Amidst ongoing discussions, Sokolov’s comments are consistent with statements from other Russian officials indicating that companies wishing to return will face tough negotiations. Russian industry and trade minister Anton Alikhanov remarked that the country is “not waiting for anyone with open arms” and emphasized that there would be “a price to pay for past decisions.”
Szakonyi suggested that Russia is likely to maintain such assertive rhetoric as it seeks to strengthen relations with the US, feeling emboldened by its ability to withstand Western pressures. “It feels that it survived the worst the West could impose and has emerged more confident, ready to dictate terms for future political and economic negotiations,” he posited.
According to the Leave Russia database from the Kyiv School of Economics, 475 foreign companies have fully exited the Russian market since the conflict in Ukraine began. Noteworthy brands like McDonald’s and Starbucks have exited, with their assets acquired by local businesses. McDonald’s has rebranded itself as “Tasty and that’s it,” while Starbucks has transitioned to “Stars Coffee.”

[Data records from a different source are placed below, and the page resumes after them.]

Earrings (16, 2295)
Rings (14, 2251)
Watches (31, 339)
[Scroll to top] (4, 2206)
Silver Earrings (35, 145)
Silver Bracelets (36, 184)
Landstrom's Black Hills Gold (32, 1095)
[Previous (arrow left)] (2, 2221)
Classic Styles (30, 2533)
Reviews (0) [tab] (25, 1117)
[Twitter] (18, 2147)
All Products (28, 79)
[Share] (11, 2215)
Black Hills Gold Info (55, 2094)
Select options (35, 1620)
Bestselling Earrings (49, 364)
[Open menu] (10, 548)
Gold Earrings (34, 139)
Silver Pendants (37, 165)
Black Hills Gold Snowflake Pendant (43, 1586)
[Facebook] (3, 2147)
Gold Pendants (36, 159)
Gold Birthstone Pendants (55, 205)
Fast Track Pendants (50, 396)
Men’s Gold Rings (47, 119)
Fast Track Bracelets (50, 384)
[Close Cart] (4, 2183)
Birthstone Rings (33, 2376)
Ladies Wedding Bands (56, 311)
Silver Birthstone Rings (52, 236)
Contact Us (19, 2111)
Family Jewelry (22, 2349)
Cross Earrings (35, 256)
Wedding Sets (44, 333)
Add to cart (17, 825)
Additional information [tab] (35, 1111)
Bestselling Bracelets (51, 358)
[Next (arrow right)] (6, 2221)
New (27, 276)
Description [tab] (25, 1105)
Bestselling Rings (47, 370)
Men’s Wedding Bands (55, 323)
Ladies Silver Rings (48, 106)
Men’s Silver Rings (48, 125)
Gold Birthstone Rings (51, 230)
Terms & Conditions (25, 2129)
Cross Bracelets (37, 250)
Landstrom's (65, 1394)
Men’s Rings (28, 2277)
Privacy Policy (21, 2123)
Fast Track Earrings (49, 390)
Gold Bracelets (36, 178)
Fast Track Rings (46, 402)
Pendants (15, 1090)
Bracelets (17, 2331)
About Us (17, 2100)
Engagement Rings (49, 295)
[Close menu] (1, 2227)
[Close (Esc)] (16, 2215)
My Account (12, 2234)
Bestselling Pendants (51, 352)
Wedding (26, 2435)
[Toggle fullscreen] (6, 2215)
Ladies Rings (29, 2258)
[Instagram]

Despite the size of the Russian market, analysts suggest that businesses will likely proceed with caution regarding any plans to return, even in the absence of sanctions. Russia’s wartime economy grapples with significant issues, including rampant inflation, currency instability, and exorbitant interest rates. Concerns regarding the rule of law and safety under President Vladimir Putin’s administration have also been raised.
Szakonyi expressed that although Russia claims to be open for business again, it has not signaled any substantive change in its tone or policies. Much of Moscow’s communication appears aimed at courting the Trump administration’s interest in dealmaking. Investors remain hesitant after years marked by corporate nationalizations and asset seizures that have reshaped wealth distribution in favor of the Russian state and oligarchs.
Szakonyi concluded that the absence of investor protections, property rights guarantees, and a conducive business climate renders it unlikely for Western companies to risk their capital in such a volatile and unpredictable environment. “Russia has demonstrated a blatant disregard for property rights, and its inconsistent messaging raises serious concerns about trustworthiness,” he said.